WHAT YOU HAVE TO DO> Reproduce every entry exactly.
[[ EXTRACTED INFORMATION open ]]
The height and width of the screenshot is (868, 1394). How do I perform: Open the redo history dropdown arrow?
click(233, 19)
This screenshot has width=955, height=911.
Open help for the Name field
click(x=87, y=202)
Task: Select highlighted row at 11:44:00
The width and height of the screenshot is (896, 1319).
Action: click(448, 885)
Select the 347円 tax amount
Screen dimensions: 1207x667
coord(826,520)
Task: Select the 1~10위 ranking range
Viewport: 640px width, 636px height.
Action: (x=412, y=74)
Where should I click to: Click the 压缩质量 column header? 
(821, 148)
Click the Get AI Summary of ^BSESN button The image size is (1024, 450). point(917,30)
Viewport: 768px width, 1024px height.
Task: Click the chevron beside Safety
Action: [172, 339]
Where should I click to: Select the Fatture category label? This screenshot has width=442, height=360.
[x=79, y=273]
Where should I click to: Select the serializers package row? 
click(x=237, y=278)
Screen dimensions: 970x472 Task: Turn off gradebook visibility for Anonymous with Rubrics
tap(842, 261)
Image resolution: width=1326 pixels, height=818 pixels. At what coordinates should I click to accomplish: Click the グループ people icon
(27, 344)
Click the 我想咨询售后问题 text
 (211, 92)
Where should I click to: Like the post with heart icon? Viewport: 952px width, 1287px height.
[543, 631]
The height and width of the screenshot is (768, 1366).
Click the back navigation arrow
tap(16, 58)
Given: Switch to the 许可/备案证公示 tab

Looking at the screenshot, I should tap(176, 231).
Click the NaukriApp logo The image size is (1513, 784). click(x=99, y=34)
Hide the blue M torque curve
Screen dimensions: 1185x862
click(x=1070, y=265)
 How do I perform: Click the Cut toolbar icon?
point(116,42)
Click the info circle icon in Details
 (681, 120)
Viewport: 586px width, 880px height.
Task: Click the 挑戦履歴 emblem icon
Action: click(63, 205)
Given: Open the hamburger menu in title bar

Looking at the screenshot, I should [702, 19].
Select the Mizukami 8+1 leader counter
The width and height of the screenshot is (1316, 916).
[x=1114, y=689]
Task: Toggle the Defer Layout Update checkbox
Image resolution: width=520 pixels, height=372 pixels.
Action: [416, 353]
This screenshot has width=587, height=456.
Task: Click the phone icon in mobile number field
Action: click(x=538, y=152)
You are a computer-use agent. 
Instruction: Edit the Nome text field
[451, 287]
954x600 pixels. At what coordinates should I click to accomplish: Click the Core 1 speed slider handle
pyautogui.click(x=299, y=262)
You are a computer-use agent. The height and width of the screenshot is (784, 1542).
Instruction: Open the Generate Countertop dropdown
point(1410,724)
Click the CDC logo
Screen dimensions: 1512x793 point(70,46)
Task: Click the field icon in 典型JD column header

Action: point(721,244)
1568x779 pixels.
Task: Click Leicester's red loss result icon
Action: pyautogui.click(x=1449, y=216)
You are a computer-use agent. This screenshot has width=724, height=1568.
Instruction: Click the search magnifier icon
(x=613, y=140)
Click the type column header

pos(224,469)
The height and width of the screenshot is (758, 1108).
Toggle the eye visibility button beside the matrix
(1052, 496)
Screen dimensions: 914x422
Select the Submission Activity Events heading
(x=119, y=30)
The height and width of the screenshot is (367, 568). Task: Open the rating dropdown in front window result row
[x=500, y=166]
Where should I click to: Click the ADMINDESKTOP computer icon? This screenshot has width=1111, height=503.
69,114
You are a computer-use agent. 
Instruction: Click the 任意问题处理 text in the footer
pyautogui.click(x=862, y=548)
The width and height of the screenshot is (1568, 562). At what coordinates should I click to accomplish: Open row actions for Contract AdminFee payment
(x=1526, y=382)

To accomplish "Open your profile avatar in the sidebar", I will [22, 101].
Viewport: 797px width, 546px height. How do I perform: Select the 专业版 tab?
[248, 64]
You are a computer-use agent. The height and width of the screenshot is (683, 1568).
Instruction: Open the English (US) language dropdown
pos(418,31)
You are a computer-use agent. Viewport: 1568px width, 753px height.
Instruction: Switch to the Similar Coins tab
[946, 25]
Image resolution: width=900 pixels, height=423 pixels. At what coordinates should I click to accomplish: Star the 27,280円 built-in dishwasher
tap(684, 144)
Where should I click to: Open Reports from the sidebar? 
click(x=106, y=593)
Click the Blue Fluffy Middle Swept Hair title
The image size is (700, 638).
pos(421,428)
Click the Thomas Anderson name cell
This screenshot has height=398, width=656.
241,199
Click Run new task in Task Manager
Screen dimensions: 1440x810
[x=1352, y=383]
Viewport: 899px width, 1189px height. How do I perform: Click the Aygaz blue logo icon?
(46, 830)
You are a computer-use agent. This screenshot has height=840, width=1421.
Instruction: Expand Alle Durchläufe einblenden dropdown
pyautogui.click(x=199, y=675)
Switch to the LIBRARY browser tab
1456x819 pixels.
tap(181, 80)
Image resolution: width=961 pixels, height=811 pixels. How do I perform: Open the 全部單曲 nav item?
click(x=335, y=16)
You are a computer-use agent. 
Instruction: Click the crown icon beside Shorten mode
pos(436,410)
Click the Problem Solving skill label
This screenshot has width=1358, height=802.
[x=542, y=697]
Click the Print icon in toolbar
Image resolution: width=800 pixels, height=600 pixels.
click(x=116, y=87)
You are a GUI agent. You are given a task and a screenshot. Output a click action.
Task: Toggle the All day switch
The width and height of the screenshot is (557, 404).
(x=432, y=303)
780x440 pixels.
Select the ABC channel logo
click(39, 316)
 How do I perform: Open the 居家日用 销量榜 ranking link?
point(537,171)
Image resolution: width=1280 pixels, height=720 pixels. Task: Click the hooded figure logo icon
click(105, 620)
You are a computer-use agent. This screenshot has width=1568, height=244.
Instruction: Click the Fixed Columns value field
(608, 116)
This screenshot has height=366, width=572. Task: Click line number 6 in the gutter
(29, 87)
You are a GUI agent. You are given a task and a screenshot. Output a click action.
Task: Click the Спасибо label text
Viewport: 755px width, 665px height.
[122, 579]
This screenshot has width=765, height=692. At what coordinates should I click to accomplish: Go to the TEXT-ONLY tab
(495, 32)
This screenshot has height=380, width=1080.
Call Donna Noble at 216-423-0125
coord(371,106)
[[ EXTRACTED INFORMATION closed ]]
REPLY>
The height and width of the screenshot is (868, 1394). How do I perform: Open the redo history dropdown arrow?
click(233, 19)
This screenshot has width=955, height=911.
Open help for the Name field
click(x=87, y=202)
Task: Select highlighted row at 11:44:00
The width and height of the screenshot is (896, 1319).
Action: click(448, 885)
Select the 347円 tax amount
Screen dimensions: 1207x667
coord(826,520)
Task: Select the 1~10위 ranking range
Viewport: 640px width, 636px height.
Action: (x=412, y=74)
Where should I click to: Click the 压缩质量 column header? 
(821, 148)
Click the Get AI Summary of ^BSESN button The image size is (1024, 450). point(917,30)
Viewport: 768px width, 1024px height.
Task: Click the chevron beside Safety
Action: [172, 339]
Where should I click to: Select the Fatture category label? This screenshot has width=442, height=360.
[x=79, y=273]
Where should I click to: Select the serializers package row? 
click(x=237, y=278)
Screen dimensions: 970x472 Task: Turn off gradebook visibility for Anonymous with Rubrics
tap(842, 261)
Image resolution: width=1326 pixels, height=818 pixels. At what coordinates should I click to accomplish: Click the グループ people icon
(27, 344)
Click the 我想咨询售后问题 text
 (211, 92)
Where should I click to: Like the post with heart icon? Viewport: 952px width, 1287px height.
[543, 631]
The height and width of the screenshot is (768, 1366).
Click the back navigation arrow
tap(16, 58)
Given: Switch to the 许可/备案证公示 tab

Looking at the screenshot, I should tap(176, 231).
Click the NaukriApp logo The image size is (1513, 784). click(x=99, y=34)
Hide the blue M torque curve
Screen dimensions: 1185x862
click(x=1070, y=265)
 How do I perform: Click the Cut toolbar icon?
point(116,42)
Click the info circle icon in Details
 (681, 120)
Viewport: 586px width, 880px height.
Task: Click the 挑戦履歴 emblem icon
Action: click(63, 205)
Given: Open the hamburger menu in title bar

Looking at the screenshot, I should [702, 19].
Select the Mizukami 8+1 leader counter
The width and height of the screenshot is (1316, 916).
[x=1114, y=689]
Task: Toggle the Defer Layout Update checkbox
Image resolution: width=520 pixels, height=372 pixels.
Action: [416, 353]
This screenshot has width=587, height=456.
Task: Click the phone icon in mobile number field
Action: click(x=538, y=152)
You are a computer-use agent. 
Instruction: Edit the Nome text field
[451, 287]
954x600 pixels. At what coordinates should I click to accomplish: Click the Core 1 speed slider handle
pyautogui.click(x=299, y=262)
You are a computer-use agent. The height and width of the screenshot is (784, 1542).
Instruction: Open the Generate Countertop dropdown
point(1410,724)
Click the CDC logo
Screen dimensions: 1512x793 point(70,46)
Task: Click the field icon in 典型JD column header

Action: point(721,244)
1568x779 pixels.
Task: Click Leicester's red loss result icon
Action: pyautogui.click(x=1449, y=216)
You are a computer-use agent. This screenshot has width=724, height=1568.
Instruction: Click the search magnifier icon
(x=613, y=140)
Click the type column header

pos(224,469)
The height and width of the screenshot is (758, 1108).
Toggle the eye visibility button beside the matrix
(1052, 496)
Screen dimensions: 914x422
Select the Submission Activity Events heading
(x=119, y=30)
The height and width of the screenshot is (367, 568). Task: Open the rating dropdown in front window result row
[x=500, y=166]
Where should I click to: Click the ADMINDESKTOP computer icon? This screenshot has width=1111, height=503.
69,114
You are a computer-use agent. 
Instruction: Click the 任意问题处理 text in the footer
pyautogui.click(x=862, y=548)
The width and height of the screenshot is (1568, 562). At what coordinates should I click to accomplish: Open row actions for Contract AdminFee payment
(x=1526, y=382)

To accomplish "Open your profile avatar in the sidebar", I will [22, 101].
Viewport: 797px width, 546px height. How do I perform: Select the 专业版 tab?
[248, 64]
You are a computer-use agent. The height and width of the screenshot is (683, 1568).
Instruction: Open the English (US) language dropdown
pos(418,31)
You are a computer-use agent. Viewport: 1568px width, 753px height.
Instruction: Switch to the Similar Coins tab
[946, 25]
Image resolution: width=900 pixels, height=423 pixels. At what coordinates should I click to accomplish: Star the 27,280円 built-in dishwasher
tap(684, 144)
Where should I click to: Open Reports from the sidebar? 
click(x=106, y=593)
Click the Blue Fluffy Middle Swept Hair title
The image size is (700, 638).
pos(421,428)
Click the Thomas Anderson name cell
This screenshot has height=398, width=656.
241,199
Click Run new task in Task Manager
Screen dimensions: 1440x810
[x=1352, y=383]
Viewport: 899px width, 1189px height. How do I perform: Click the Aygaz blue logo icon?
(46, 830)
You are a computer-use agent. This screenshot has height=840, width=1421.
Instruction: Expand Alle Durchläufe einblenden dropdown
pyautogui.click(x=199, y=675)
Switch to the LIBRARY browser tab
1456x819 pixels.
tap(181, 80)
Image resolution: width=961 pixels, height=811 pixels. How do I perform: Open the 全部單曲 nav item?
click(x=335, y=16)
You are a computer-use agent. 
Instruction: Click the crown icon beside Shorten mode
pos(436,410)
Click the Problem Solving skill label
This screenshot has width=1358, height=802.
[x=542, y=697]
Click the Print icon in toolbar
Image resolution: width=800 pixels, height=600 pixels.
click(x=116, y=87)
You are a GUI agent. You are given a task and a screenshot. Output a click action.
Task: Toggle the All day switch
The width and height of the screenshot is (557, 404).
(x=432, y=303)
780x440 pixels.
Select the ABC channel logo
click(39, 316)
 How do I perform: Open the 居家日用 销量榜 ranking link?
point(537,171)
Image resolution: width=1280 pixels, height=720 pixels. Task: Click the hooded figure logo icon
click(105, 620)
You are a computer-use agent. This screenshot has width=1568, height=244.
Instruction: Click the Fixed Columns value field
(608, 116)
This screenshot has height=366, width=572. Task: Click line number 6 in the gutter
(29, 87)
You are a GUI agent. You are given a task and a screenshot. Output a click action.
Task: Click the Спасибо label text
Viewport: 755px width, 665px height.
[122, 579]
This screenshot has width=765, height=692. At what coordinates should I click to accomplish: Go to the TEXT-ONLY tab
(495, 32)
This screenshot has height=380, width=1080.
Call Donna Noble at 216-423-0125
coord(371,106)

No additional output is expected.